The Standard Librarian: Sorting in the Standard Library

By Matthew H. Austern, August 01, 2001

The Standard C++ library provides a half dozen different tools for sorting, and knowing when to use which one is an essential part of knowing how to use the library properly. In some cases, the choice of sort function can make an enormous difference in performance.

August 2001 C++ Experts Forum/The Standard Librarian

Whenever you have a sequence of values, one of the operations you'll most often want to perform is sorting. Sorting data makes it easier for humans to understand, and sorting is the first step in any number of algorithms — even such humble algorithms as calculating the sum of a list of numbers. Every programming system provides some form of sorting; the Standard C++ library provides six! (Or perhaps more, depending on how you count them.) How do they differ, and when should you use one instead of another?

Sorting with Algorithms

Clause 25 of the C++ Standard has a section called "Sorting and related operations." It includes many operations on sorted ranges, and three generic algorithms for sorting: sort, stable_sort, and partial_sort.

The first two, sort and stable_sort, have essentially the same interface: as usual with STL algorithms, you pass two Random Access Iterators that define the range to be sorted. You can also, optionally, provide a third parameter that defines how to compare elements: the third parameter is a function object that takes two arguments, x and y, and returns true if x should come before y. So, for example, if v is a vector of int:

std::sort(v.begin(), v.end());

sorts it in ascending order. To sort it in descending order instead, you need to supply a different comparison method:

std::sort(v.begin(), v.end(),
          std::greater<int>());

Note that we're supplying greater as the third argument, not greater_equal. This is important, and it holds for all of the STL sorting algorithms: the comparison function must return false if the two arguments are the same. To some extent, this is arbitrary: it's possible to express a sorting algorithm in terms of a comparison function that looks like < or in terms of a comparison function that looks like <=. It's necessary to make a definite choice, though, and to stick with it consistently. The Standard C++ library chose the former. If you pass sort a function object that returns true for equal arguments, you'll get unpredictable and implementation-dependent results; on some systems, it will appear to work, and on others it could cause an infinite loop or a memory protection fault.
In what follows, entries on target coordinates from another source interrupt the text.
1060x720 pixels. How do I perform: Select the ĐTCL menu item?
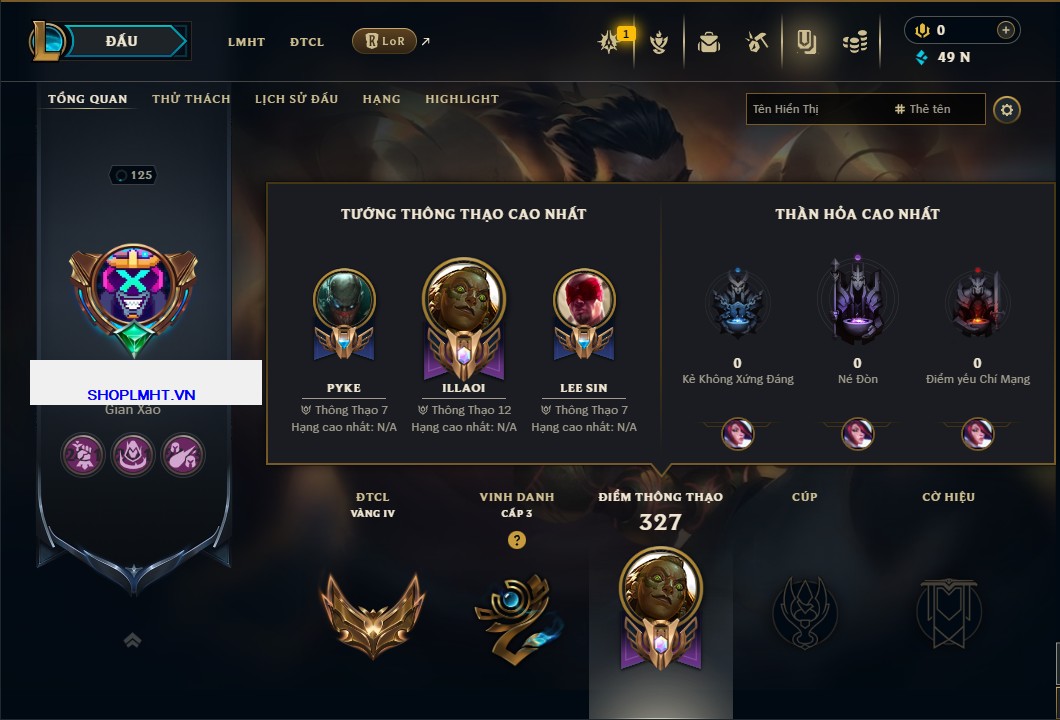click(307, 42)
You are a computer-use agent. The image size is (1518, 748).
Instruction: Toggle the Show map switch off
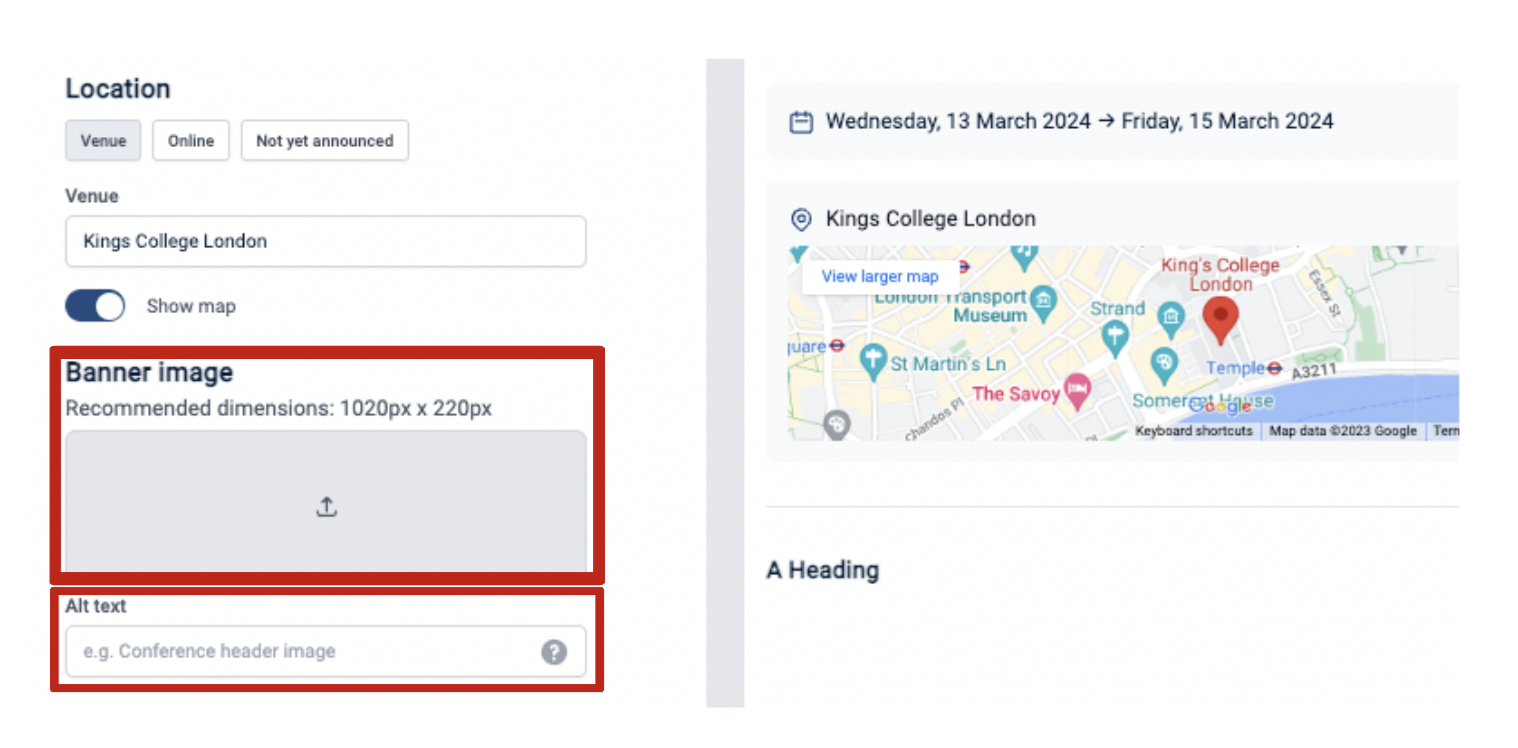click(x=95, y=306)
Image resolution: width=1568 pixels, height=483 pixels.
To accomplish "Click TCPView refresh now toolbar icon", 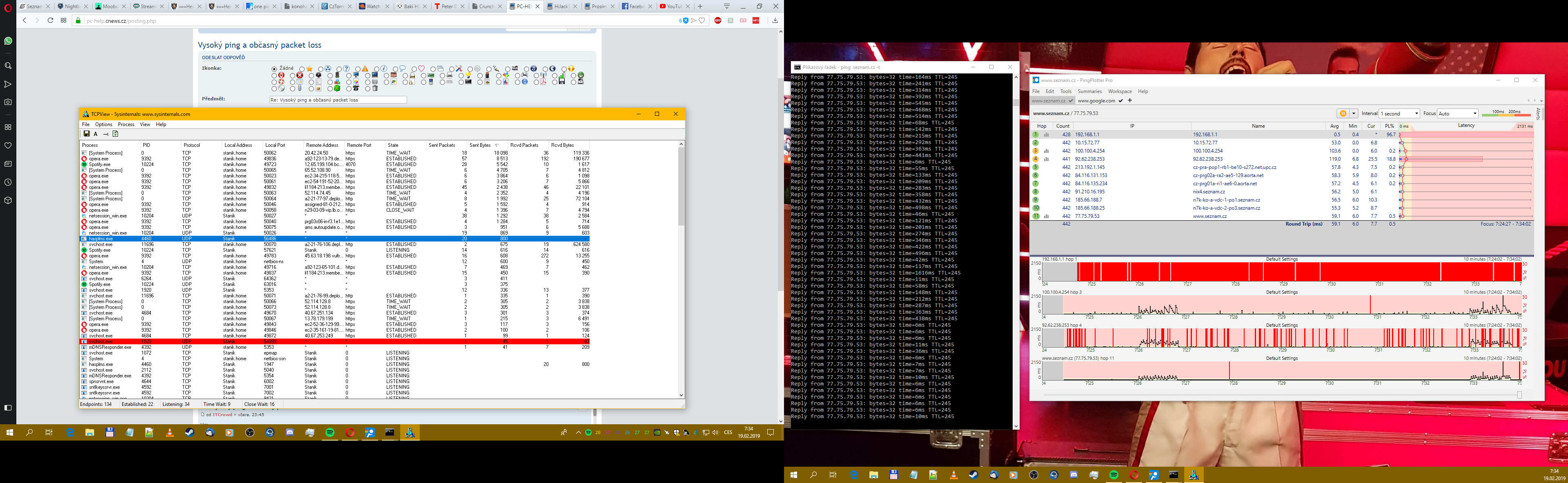I will click(116, 134).
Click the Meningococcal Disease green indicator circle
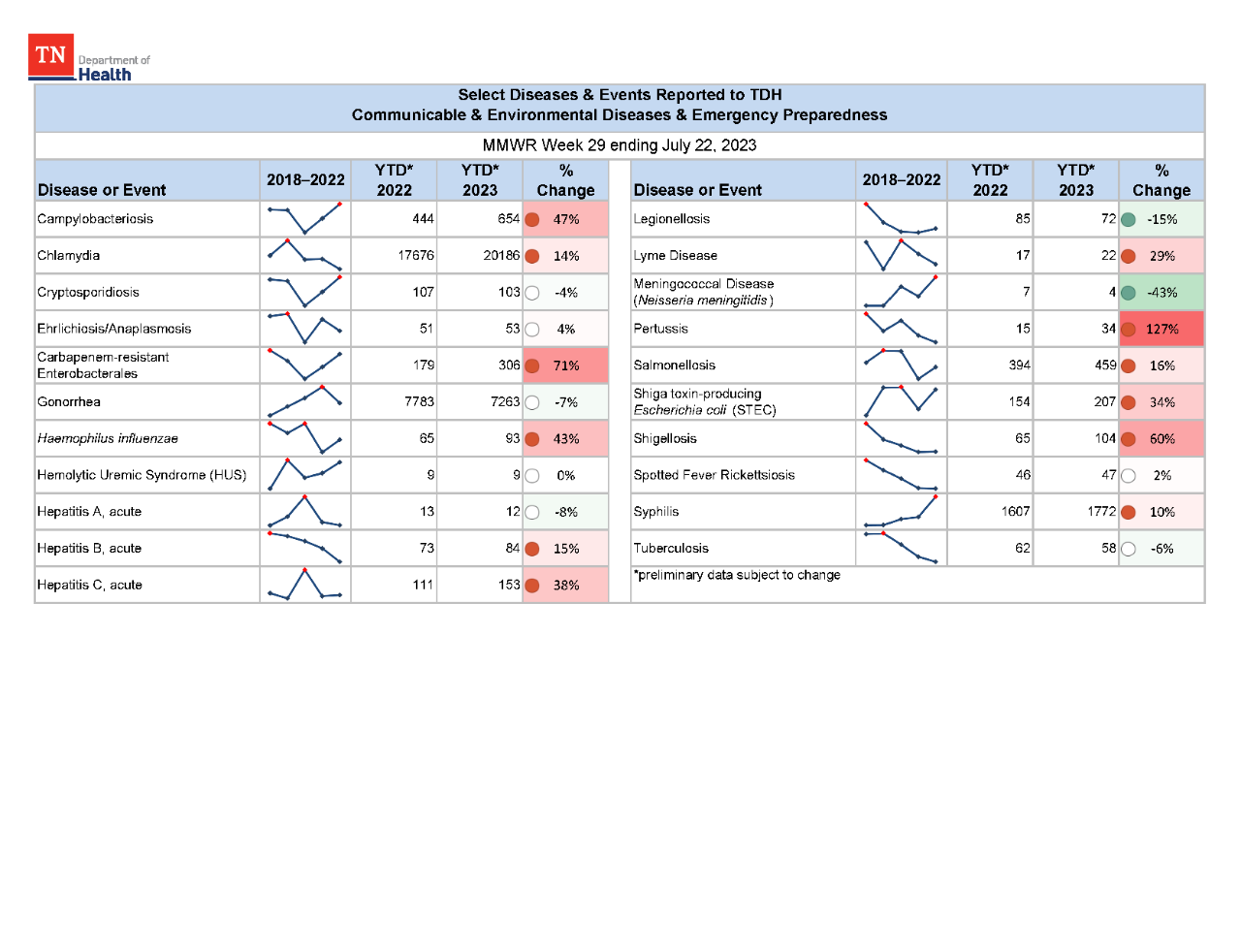This screenshot has height=952, width=1241. click(1128, 292)
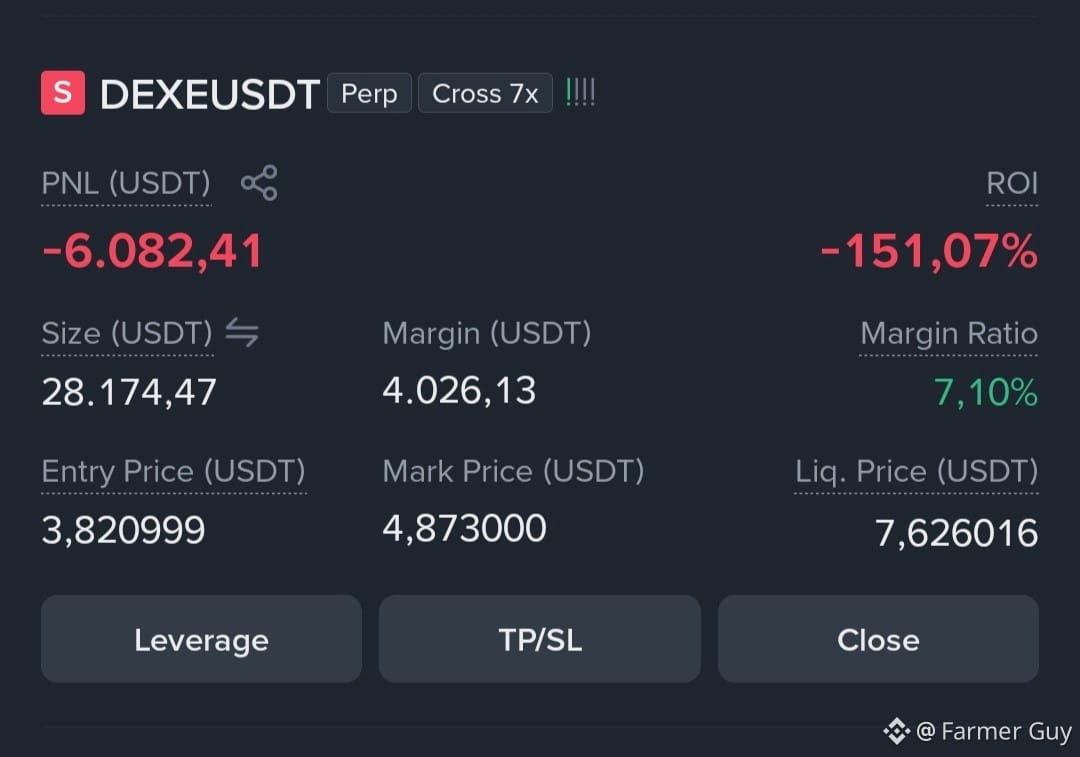Click the Cross 7x margin mode tag
The width and height of the screenshot is (1080, 757).
click(485, 93)
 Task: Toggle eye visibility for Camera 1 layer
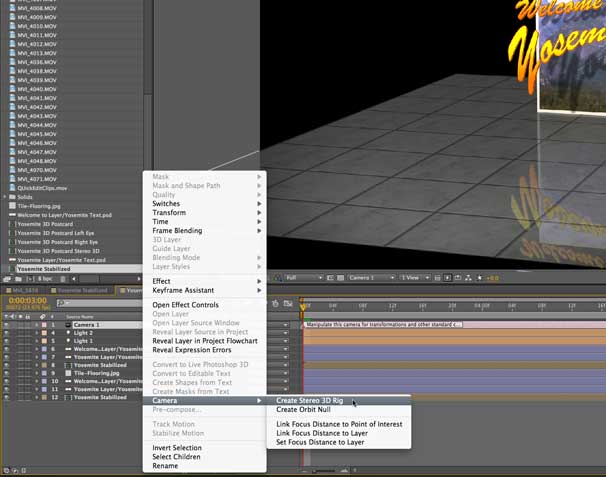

For simple cases, you won't see much difference if you use stable_sort instead of sort. Like sort, stable_sort sorts a range [first, last) into ascending order by default, and again you can supply a comparison function to change the ordering. If you read the C++ Standard, you'll see two differences between sort and stable_sort:

As the name suggests, stable_sort is stable. If two elements compare equal, stable_sort won't change their relative order.
The performance guarantees are different.

The first point, stability, is straightforward. It's usually irrelevant for ints (one "42" is just as good as another), but sometimes very important for other data types. If you're sorting tasks by priority, for example, you probably want high priority tasks to come before low priority ones, but for tasks to appear in their original order when there's a tie. For sort there's no such guarantee, but for stable_sort there is.

What the Standard says about performance is less straightforward: the guarantees for sort and stable_sort are both complicated, and in neither case do they give the complete picture. The Standard says that sort makes O(N log N) comparisons "on the average," without saying what the worst case is, and that stable_sort makes O(N (log N)²) comparisons, but that "if enough extra memory is available," it, too, is O(N log N).

How does one make sense of all of these different cases?

The performance guarantees were written with specific implementation techniques in mind, and the guarantees make more sense if you know what those techniques are. They permit sort to be written in terms of quicksort (recursively partitioning a range) and stable_sort in terms of merge sort (recursively merging sorted subranges) [1]. Quicksort is one of the fastest known sorting methods, and it is almost always O(N log N), but there are some special sequences for which it is O(N²); if the Standard always required sort to be O(N log N), quicksort would be forbidden. Similarly, merging two subranges is easier if there is an external buffer to copy the results into; merge sort is O(N log N) if it can use an auxiliary buffer as large as the original range, and O(N (log N)²) if it can't obtain any auxiliary buffer. If it can only use a smaller auxiliary buffer, then its complexity is intermediate between the two — but, in realistic cases, closer to O(N log N).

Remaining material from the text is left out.